**Objective**: Return the entries below verbatim, from the line with "The height and width of the screenshot is (1092, 1092)." up to and including the line with "tap(525, 620)", and nothing else.

**Material for this exercise**:
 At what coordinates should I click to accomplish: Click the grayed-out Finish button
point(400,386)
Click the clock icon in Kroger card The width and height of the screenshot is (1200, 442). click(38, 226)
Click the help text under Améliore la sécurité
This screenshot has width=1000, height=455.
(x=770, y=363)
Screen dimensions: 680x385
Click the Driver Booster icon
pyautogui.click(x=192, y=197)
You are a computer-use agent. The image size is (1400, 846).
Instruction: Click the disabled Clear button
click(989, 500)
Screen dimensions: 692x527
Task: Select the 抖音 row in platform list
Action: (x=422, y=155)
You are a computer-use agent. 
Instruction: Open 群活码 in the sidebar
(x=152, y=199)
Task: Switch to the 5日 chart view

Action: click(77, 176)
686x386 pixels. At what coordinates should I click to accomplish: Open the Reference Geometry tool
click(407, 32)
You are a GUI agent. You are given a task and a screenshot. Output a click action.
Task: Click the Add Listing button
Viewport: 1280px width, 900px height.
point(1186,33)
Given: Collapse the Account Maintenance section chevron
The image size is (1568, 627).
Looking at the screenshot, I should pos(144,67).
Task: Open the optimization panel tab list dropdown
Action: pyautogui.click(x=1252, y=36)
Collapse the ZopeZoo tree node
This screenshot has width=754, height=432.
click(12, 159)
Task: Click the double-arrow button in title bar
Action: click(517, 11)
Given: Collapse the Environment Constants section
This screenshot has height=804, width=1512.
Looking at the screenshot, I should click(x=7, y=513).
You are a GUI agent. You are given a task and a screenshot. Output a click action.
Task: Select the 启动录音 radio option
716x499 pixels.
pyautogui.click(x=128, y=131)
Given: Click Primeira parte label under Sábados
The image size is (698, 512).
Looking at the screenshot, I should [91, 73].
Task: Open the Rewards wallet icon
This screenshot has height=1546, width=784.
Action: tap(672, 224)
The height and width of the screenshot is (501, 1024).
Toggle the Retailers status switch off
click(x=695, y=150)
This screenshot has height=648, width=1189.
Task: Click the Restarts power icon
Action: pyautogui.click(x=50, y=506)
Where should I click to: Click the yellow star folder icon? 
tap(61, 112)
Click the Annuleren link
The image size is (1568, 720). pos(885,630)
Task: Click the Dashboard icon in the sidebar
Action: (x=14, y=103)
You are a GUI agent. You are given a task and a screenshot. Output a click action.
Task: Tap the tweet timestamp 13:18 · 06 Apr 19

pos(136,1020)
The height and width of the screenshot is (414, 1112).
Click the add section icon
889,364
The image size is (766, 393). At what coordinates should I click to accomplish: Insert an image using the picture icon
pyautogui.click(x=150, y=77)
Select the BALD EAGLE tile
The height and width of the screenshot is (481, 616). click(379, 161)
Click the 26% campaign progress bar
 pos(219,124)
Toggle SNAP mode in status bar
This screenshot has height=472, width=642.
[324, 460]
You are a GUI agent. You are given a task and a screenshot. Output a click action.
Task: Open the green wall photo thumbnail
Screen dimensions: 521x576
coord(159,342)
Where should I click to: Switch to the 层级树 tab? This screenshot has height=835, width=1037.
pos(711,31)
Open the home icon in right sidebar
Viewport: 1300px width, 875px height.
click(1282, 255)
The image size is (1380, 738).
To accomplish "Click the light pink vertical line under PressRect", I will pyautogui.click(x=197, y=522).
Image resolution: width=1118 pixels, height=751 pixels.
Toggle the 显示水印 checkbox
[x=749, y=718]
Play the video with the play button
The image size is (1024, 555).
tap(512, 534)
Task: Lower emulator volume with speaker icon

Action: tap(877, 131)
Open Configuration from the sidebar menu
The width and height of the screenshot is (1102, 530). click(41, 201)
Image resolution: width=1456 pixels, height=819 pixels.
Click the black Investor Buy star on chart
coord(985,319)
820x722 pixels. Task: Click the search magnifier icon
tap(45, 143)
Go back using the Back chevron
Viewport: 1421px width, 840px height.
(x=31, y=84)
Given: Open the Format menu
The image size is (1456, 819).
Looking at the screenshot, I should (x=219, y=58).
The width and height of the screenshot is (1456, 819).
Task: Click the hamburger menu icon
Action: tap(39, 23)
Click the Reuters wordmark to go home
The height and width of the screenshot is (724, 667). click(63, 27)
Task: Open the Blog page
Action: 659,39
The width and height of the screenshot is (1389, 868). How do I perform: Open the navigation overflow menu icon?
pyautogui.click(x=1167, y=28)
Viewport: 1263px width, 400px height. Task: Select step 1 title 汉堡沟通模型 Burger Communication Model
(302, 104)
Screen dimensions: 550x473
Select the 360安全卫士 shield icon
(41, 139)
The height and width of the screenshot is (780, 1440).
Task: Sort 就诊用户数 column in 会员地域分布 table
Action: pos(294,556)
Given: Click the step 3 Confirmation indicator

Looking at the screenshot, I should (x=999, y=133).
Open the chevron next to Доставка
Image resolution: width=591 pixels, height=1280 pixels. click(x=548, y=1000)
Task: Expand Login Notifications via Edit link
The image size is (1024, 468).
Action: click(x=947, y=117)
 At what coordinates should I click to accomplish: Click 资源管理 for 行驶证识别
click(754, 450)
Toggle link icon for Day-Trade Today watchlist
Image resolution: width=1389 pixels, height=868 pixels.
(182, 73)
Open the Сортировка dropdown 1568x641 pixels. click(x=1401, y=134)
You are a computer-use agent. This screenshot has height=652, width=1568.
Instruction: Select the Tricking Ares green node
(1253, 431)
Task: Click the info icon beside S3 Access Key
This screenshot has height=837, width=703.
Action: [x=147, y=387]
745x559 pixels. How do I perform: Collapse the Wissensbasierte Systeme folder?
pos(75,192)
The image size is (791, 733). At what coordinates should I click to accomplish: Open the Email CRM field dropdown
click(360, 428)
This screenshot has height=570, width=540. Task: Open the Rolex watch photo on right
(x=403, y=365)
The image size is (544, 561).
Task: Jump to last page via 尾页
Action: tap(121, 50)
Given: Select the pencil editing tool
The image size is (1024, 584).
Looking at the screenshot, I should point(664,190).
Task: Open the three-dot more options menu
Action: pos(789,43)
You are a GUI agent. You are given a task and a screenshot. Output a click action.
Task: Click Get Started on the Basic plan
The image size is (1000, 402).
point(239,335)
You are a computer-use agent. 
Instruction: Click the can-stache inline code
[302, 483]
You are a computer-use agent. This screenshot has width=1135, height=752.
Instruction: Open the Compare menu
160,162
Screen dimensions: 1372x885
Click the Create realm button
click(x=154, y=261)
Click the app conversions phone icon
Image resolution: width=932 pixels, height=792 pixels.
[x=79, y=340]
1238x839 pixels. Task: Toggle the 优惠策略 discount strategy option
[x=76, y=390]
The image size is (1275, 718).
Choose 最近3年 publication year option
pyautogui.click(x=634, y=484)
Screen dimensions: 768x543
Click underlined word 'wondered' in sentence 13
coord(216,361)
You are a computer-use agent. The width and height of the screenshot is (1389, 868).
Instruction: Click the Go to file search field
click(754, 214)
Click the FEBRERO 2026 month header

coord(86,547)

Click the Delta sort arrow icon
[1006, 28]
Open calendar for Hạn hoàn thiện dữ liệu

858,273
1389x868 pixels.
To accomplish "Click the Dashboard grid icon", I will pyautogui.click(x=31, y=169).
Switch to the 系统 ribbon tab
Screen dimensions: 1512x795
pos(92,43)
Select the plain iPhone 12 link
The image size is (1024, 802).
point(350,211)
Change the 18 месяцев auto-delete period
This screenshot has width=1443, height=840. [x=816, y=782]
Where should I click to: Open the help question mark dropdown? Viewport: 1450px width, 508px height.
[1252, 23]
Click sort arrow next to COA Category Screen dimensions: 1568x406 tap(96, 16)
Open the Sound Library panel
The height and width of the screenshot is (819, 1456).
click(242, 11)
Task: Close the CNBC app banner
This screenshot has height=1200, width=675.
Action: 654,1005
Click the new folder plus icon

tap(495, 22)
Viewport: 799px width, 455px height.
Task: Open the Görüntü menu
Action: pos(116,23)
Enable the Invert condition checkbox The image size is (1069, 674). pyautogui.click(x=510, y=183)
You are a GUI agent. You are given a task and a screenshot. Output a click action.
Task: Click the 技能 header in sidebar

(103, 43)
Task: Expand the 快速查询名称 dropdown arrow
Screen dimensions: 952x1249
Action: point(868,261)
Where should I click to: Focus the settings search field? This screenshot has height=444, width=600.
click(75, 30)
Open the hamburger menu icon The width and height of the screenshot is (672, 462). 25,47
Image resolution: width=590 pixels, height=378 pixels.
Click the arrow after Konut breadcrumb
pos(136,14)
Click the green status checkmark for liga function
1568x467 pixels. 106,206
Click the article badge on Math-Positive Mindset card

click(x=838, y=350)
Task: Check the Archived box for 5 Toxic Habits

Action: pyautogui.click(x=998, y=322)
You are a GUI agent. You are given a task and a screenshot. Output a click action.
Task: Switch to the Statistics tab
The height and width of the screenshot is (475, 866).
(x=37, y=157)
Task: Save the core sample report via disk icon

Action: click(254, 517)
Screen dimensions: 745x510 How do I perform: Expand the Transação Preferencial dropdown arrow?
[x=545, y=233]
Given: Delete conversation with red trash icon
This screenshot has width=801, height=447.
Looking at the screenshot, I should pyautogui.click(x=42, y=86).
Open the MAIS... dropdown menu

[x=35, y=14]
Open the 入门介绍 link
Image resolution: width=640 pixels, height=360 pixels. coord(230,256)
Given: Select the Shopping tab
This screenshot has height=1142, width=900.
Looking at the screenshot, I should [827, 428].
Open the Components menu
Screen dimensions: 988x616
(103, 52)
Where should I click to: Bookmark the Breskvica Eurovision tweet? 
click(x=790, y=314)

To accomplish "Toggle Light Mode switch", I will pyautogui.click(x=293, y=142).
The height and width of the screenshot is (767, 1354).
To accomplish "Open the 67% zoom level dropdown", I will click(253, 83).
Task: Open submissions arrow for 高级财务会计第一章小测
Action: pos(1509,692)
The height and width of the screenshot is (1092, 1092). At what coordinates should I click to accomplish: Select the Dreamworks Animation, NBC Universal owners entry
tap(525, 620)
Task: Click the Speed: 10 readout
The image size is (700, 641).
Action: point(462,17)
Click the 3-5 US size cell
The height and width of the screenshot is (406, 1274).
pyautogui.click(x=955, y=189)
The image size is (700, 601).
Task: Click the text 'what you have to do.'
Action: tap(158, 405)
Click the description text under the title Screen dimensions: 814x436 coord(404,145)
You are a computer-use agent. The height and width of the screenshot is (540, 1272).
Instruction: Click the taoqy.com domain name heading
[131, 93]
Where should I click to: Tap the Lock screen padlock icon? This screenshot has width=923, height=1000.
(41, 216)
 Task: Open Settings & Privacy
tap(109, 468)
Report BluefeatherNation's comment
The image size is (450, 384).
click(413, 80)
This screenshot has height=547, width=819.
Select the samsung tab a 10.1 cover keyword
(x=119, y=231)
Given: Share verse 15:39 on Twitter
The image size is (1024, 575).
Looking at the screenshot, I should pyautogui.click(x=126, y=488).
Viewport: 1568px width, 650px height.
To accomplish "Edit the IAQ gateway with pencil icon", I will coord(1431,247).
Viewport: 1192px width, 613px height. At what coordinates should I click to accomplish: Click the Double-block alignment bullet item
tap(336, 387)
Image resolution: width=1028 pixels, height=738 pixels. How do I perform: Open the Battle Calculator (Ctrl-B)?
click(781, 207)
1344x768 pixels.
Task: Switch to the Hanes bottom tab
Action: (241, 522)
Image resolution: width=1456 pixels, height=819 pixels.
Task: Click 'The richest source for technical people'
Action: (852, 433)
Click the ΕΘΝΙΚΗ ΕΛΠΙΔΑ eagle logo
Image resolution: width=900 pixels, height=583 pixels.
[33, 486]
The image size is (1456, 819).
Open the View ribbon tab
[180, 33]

**Result**:
The height and width of the screenshot is (1092, 1092). At what coordinates should I click to accomplish: Select the Dreamworks Animation, NBC Universal owners entry
tap(525, 620)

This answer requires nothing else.